Michael Desbiens said his monthly rent rose to $660 from $450, effective Jan. 1.

"I paid the $610 and I owe $50," Desbiens said. "It's especially tough to find a new place to live."

"In Christmas nobody moves. In New Year's nobody moves. I was stuck to pay it. And, I'm stuck owing $50 and no food in the fridge." 

Rent increase notices were delivered to tenants on Nov. 21, 2016. 

Fixed term leases 

"The landlord is using fixed-term leases to either evict people or raise their rents, for some, by more that $200 a month," said housing activist Jean Swanson.

Swanson said some tenants didn't fully understand their leases. 

"In this building, many tenants signed fixed-term leases without understanding what they meant because they wanted to stay on good terms with the landlord," she said.

Many of the residents of the building are on welfare, which pays them $610 a month and they can't afford $660 in rent, said Swanson, who is with the Carnegie Community Action Project, an advocacy agency for the poor. 

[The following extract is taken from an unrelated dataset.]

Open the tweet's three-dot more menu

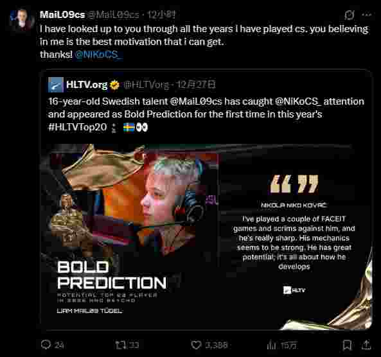click(366, 15)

"In this building, the landlord was particularly devious because he gave tenants a note saying that they could get a rent subsidy from Carnegie Outreach so tenants felt it might be okay," she said.

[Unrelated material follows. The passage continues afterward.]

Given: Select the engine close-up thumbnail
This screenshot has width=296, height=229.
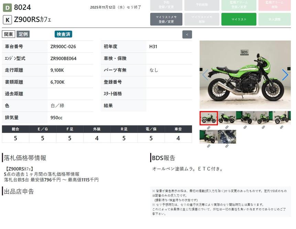Looking at the screenshot, I should tap(227, 137).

But that might not be the case, it turns out. 

"Carnegie Outreach isn't giving out subsidies to everybody, Swanson said. "It has — to a few but not to everyone." 

Situation not unique

Wendy Pederson of DTES SRO Collaborative, an advocacy group for tenants in single-room-occupancy hotels, said tenants are routinely intimidated when signing leases.

"Tenants are feeling this all over this neighbourhood and we're tired of it. We're sick of this." 

The housing advocates plan to fight the evictions under the Residential Tenancy Act but that process could take months to resolve. 

"I can hardly see," said Humberto Macios Carrasco who has lived in the building for five years. "I don't know what I'm signing and I've got nowhere to go."

The 24-unit rooming house was bought by retired West Vancouver architect Charles Haynes in 2006 as a tribute to his 19-year-old son, Ross, who died of a drug overdose in their British Properties home. 

Haynes wanted to channel his grief into something that might do some good for addicts in recovery.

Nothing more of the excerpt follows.